[TASK INSTRUCTIONS] Apart from the images, reproduce every record word for word.
[[ RECORD EXCERPTS open ]]
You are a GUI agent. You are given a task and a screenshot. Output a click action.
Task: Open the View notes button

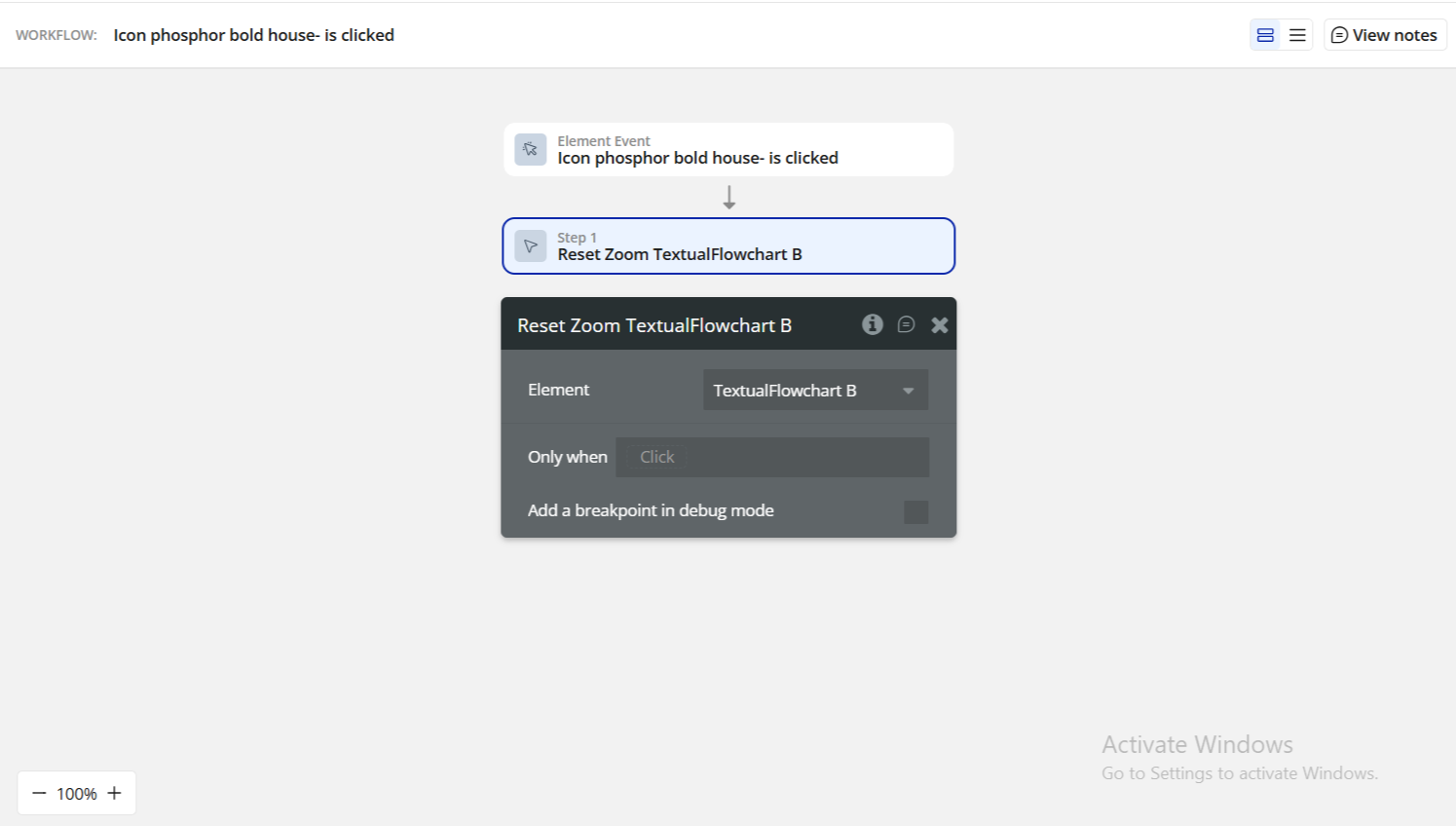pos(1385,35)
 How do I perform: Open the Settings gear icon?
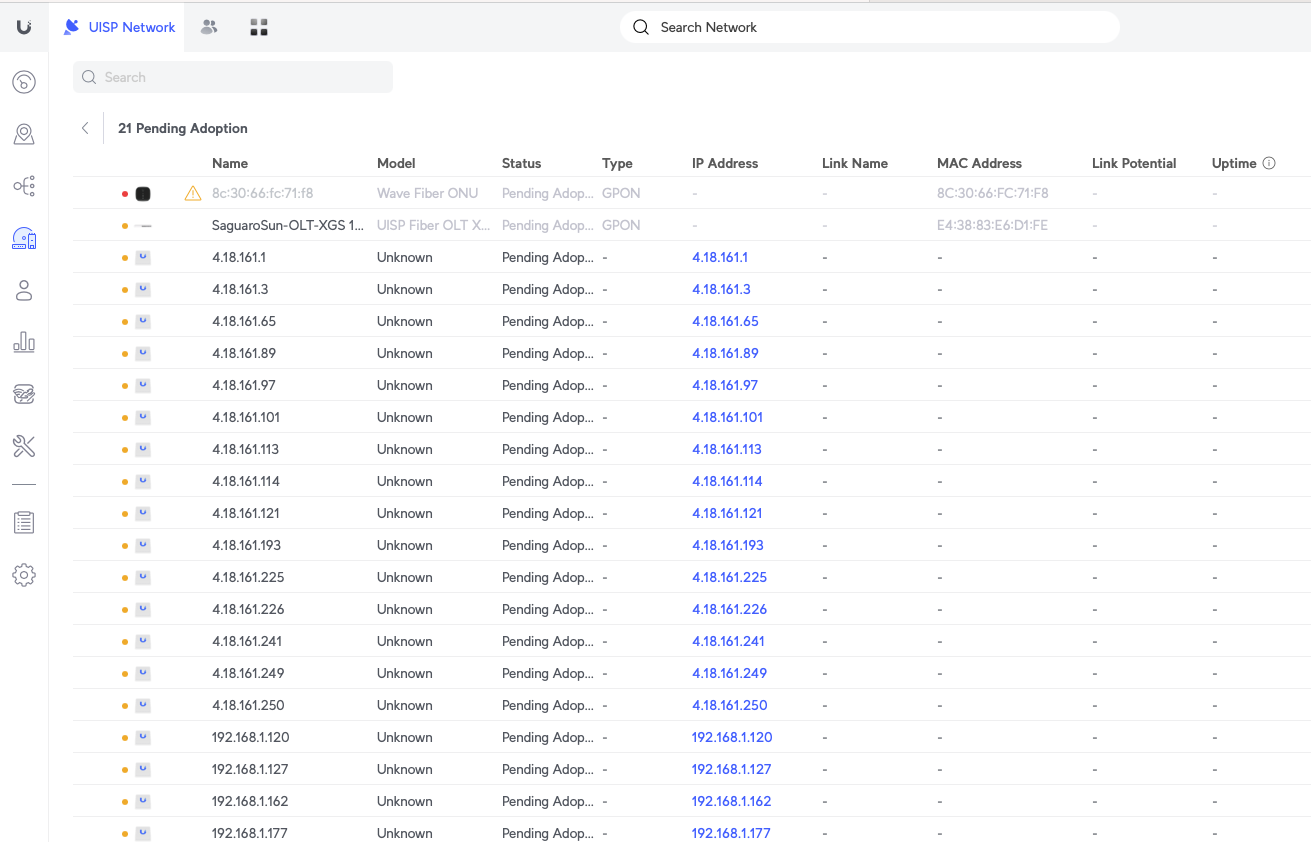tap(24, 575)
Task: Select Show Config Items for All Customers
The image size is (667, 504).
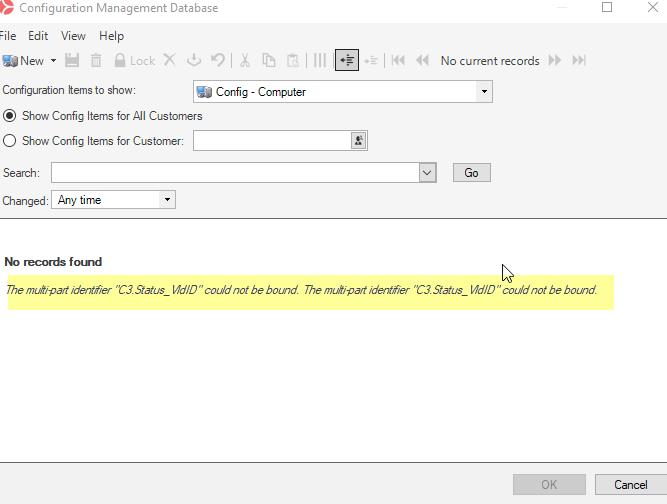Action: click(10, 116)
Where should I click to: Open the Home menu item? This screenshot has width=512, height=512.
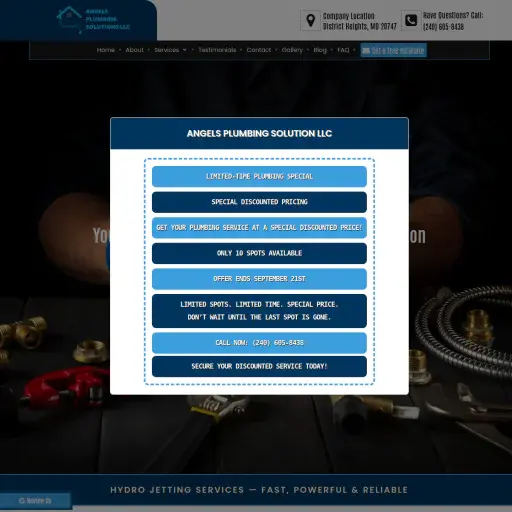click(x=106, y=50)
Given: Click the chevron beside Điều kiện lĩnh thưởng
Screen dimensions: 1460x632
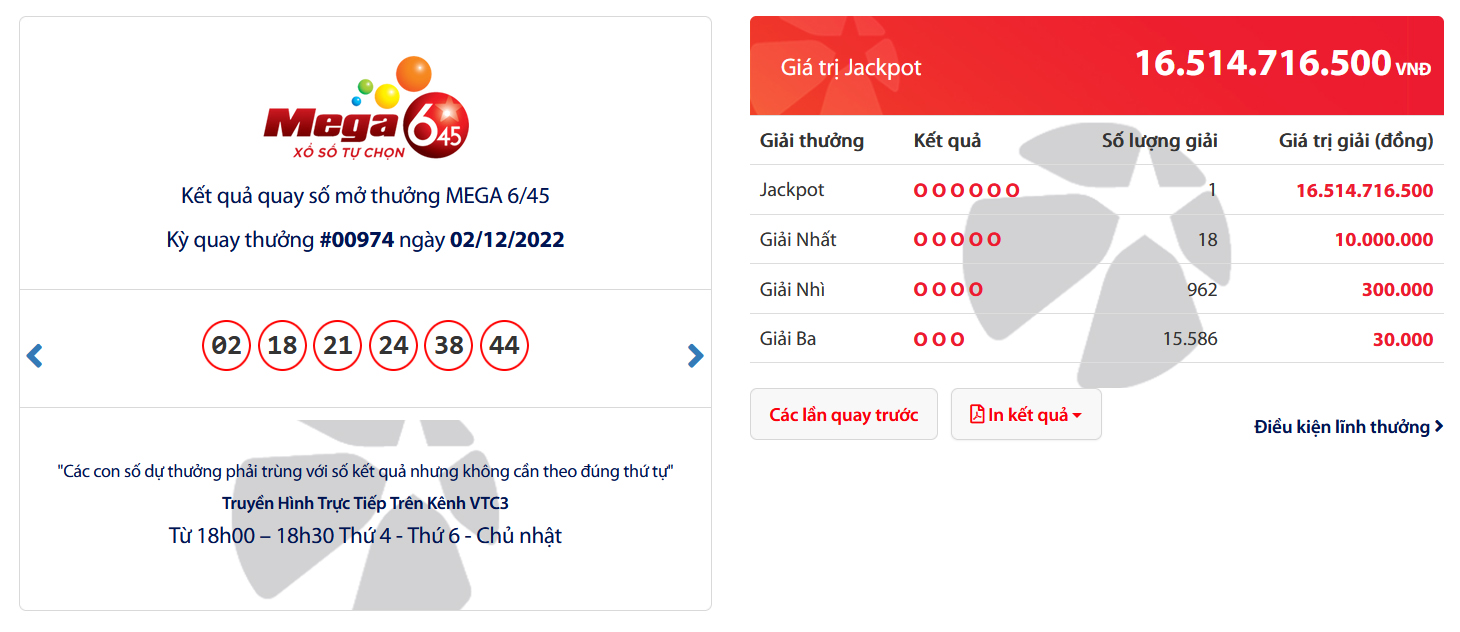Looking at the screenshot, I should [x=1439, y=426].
[[ RECORD EXCERPTS closed ]]
[SOLVED EXERCISE]
You are a GUI agent. You are given a task and a screenshot. Output a click action.
Task: Open the View notes button

pos(1385,35)
 How do I perform: Open the Settings gear icon?
tap(24, 575)
Task: Select Show Config Items for All Customers
The image size is (667, 504).
Action: click(10, 116)
Where should I click to: Open the Home menu item? This screenshot has width=512, height=512.
click(x=106, y=50)
Given: Click the chevron beside Điều kiện lĩnh thưởng
Screen dimensions: 1460x632
Looking at the screenshot, I should [x=1439, y=426].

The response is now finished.